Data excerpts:
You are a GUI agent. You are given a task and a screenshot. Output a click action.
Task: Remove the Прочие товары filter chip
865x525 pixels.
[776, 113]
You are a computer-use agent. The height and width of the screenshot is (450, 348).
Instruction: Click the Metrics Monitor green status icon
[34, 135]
---
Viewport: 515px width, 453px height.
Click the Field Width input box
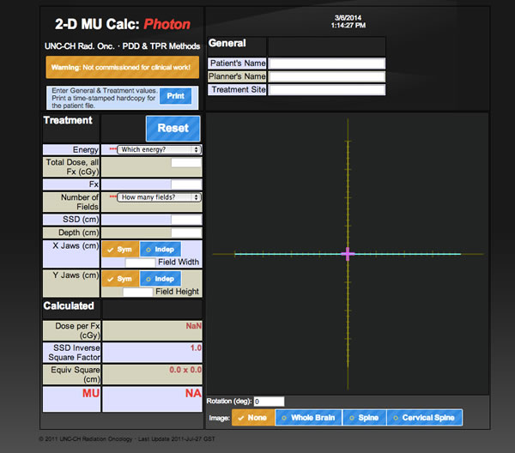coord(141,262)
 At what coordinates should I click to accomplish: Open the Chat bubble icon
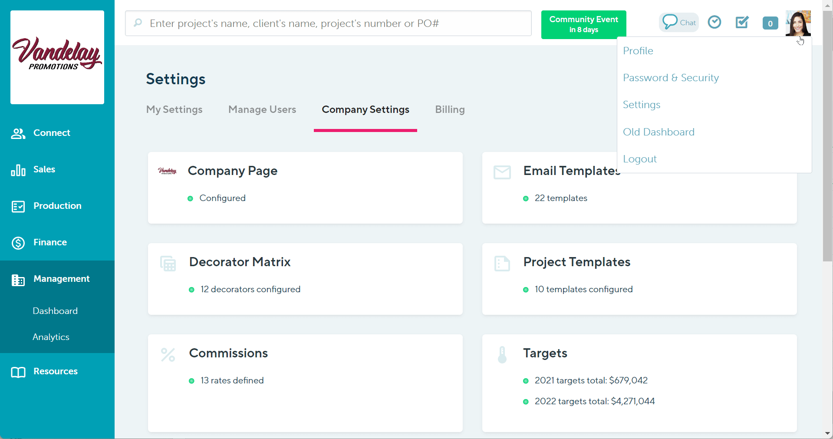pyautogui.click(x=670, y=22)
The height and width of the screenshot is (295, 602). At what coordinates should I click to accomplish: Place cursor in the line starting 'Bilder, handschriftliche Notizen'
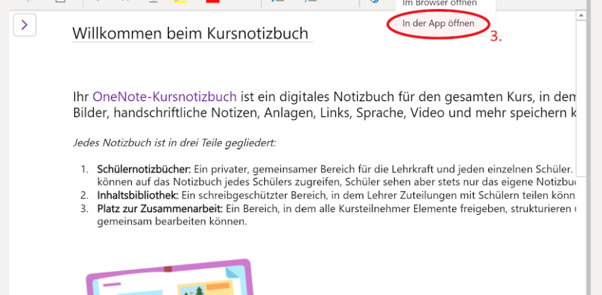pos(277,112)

Required action:
Tell how many lines of the records above hold "agent", giving the number and nothing else.

Exercise answer:
2